What is it about Chicago? Well, many years ago, years before I began to travel the world with frequency and ease, I packed a few belongings and a friend into a car and drove here to see the Tutankhamen exhibition at the vast Field Museum of Natural History. I had never seen a city bigger than Kansas City; I had never seen a large museum nor a large body of water. And I had certainly never driven in a big city (I was 19 years old at the time). I had never had wine with my dinner in a fancy restaurant. And I had only read about the Ancient Egyptian artifacts that fascinated me so.
Then there was the brief period that I lived in South Bend, IN. Even coming from Kansas City, South Bend seemed stultifyingly small and provincial. To seek diversity and animation (as the French would say — the animation part, not the diversity part), we used to pack ourselves into that same care and drive to Chicago on Saturdays. We would visit the museums, we would go to amazing concerts and shows and we would wander the ethnic neighborhoods like Devon Street, sampling delicacies that were, for us, new discoveries and delights.
I spent many years of my early education planning to study here. As I moved from the basic study of history to a deep interest in archaeology, I longed to study at the venerable University of Chicago Oriental Institute. And I was accepted — but my visit to its hallowed halls so discouraged me about a future in archaeology (that and the lack of much scholarship money) caused me to change course in my life and focus on my library sciences skills. I had no idea that, at that time, it was a decision that could not be reversed — that there would actually be a time when I was too old to pick up that interest again and pursue it seriously.
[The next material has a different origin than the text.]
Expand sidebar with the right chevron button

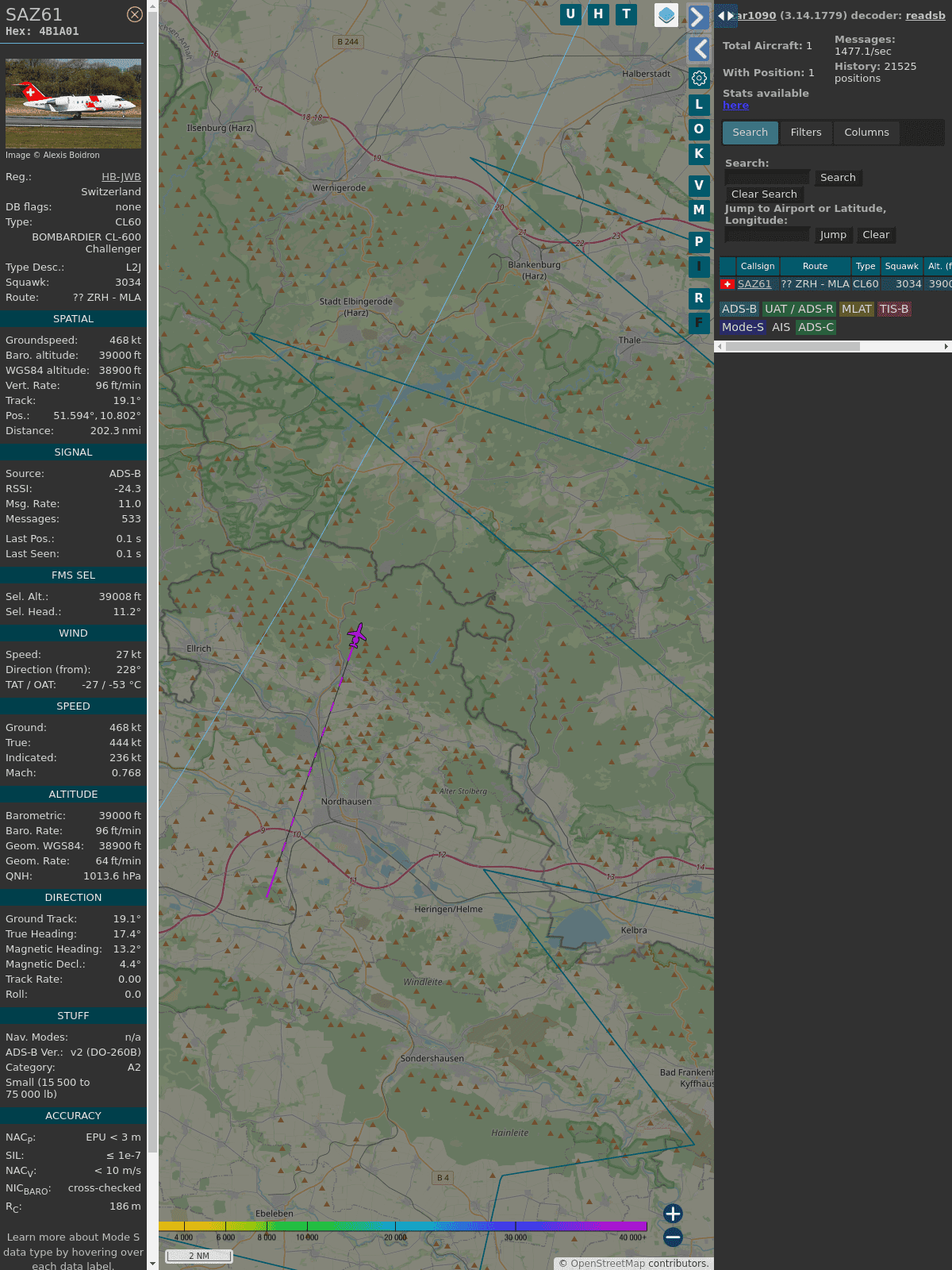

Even though I did not move here to study, Chicago simply did not exit my life for many years. Moving from actually working in libraries to working for companies that provided automation for libraries, I found myself responsible for the technical upgrade at the amazing Chicago Public Library. On a weekly basis, I travelled to the airport in Kansas City and boarded a plane for a day trip to Chicago. Each day I arrived early in the morning, boarded the CTA and disembarked in front of the now Harold Washington Library only to retrace those steps at the end of the day. In those years, there was no time to play or enjoy this great city. If I was lucky there was time for lunch.
Then there were the years in which, well, sadly, Chicago was nothing but an airport where I occasionally changed planes. Those were the years when New York held my attention — the audition and performing year. New York, however, is no Chicago (and fans of New York would say the same in reverse). Chicago and I, well, we took a time out.
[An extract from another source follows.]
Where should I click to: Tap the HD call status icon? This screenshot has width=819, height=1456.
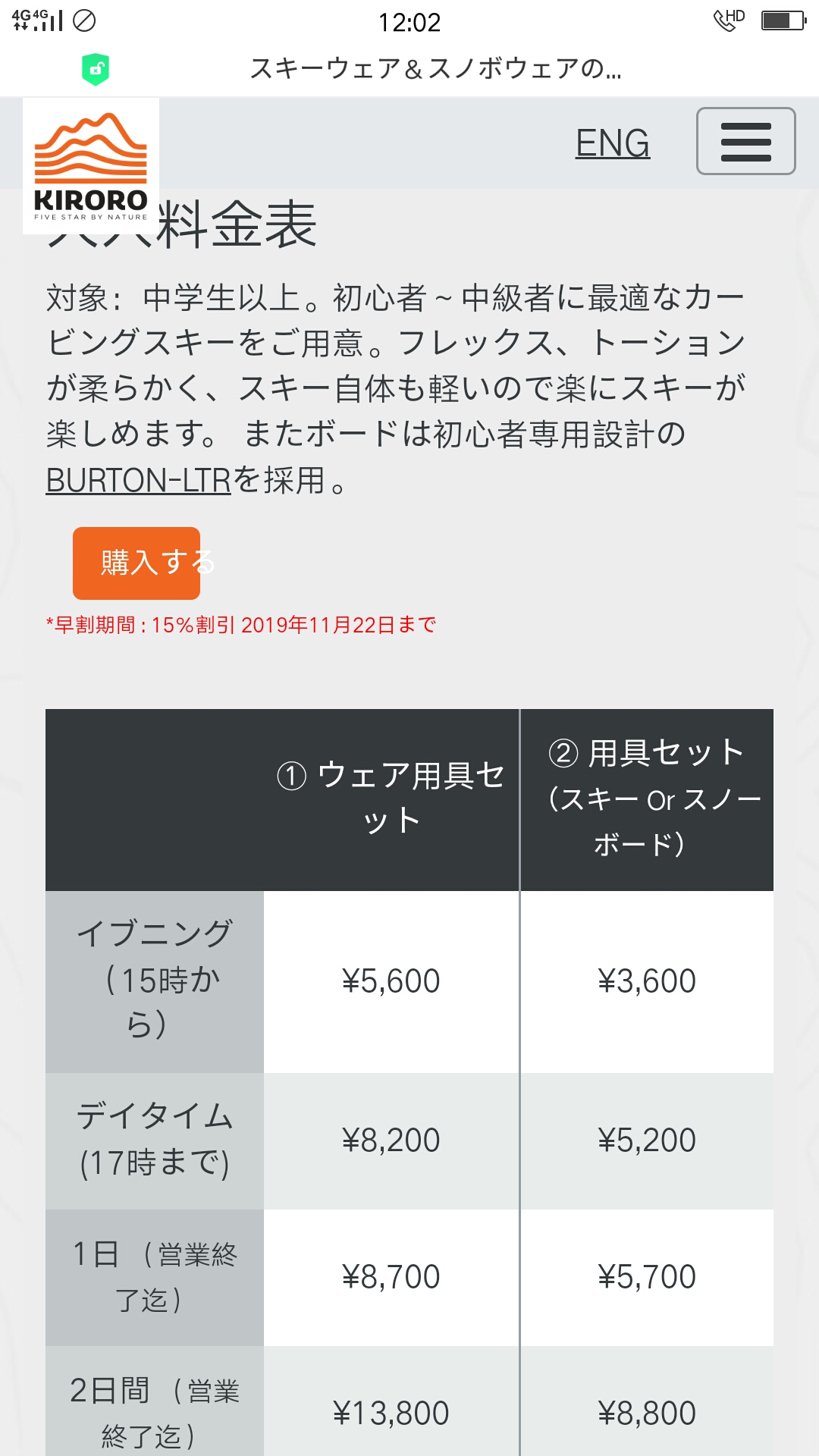point(729,20)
A few years ago, one December when I felt the draw of the German Christmas markets and had not time in my schedule for an international trip, a friend suggested that I come to Chicago instead. I was skeptical, but desperate for that feel of holiday cheer German style, so I tried it. In my absence, Chicago continued to be what it has always been in my mind – a livable, vibrant, interesting, and international city with amazing experiences and trend-setting dining. And it had continued to outpace many cities in our nation for fabulousness. Or, maybe it is the combination of my past and my future that engages me here. Anyway, I had a great time three years ago, catching up with museums long abandoned and adding a few new experiences to my list.
So I was not surprised when the draw to return took hold of my spirit in the last month. There was some specific shopping I needed to do that could only be done at a real Christkindlmarkt. There was something else, though. I really had not approached a large city on my own since the surgery. Yes, I went to New York, but that was safe and managed for me. I needed that feel of walking the streets, figuring out the transit maps, getting myself here and there, and dealing with the cold and discomfort all on my own. And so, here I am.
On this trip, I have added new experiences to old…yesterday, I went to Oak Park and visited the Frank Lloyd House and Studio, particularly fascinating in light of my visit to Taliessen West last year. And now I’m headed out to visit that very same Oriental Institute that drew me so many years ago.
By the time I get on the plane to head home to DC tonight, I will have blended some new with the old in that way that our lives continue to be a tapestry of experience and learning if we allow it, and for this experience, and for this wonderful city, I give thanks. Thank you, Chicago, for letting me both remember and grow, yet again, like the eternal toddler that I seem to be.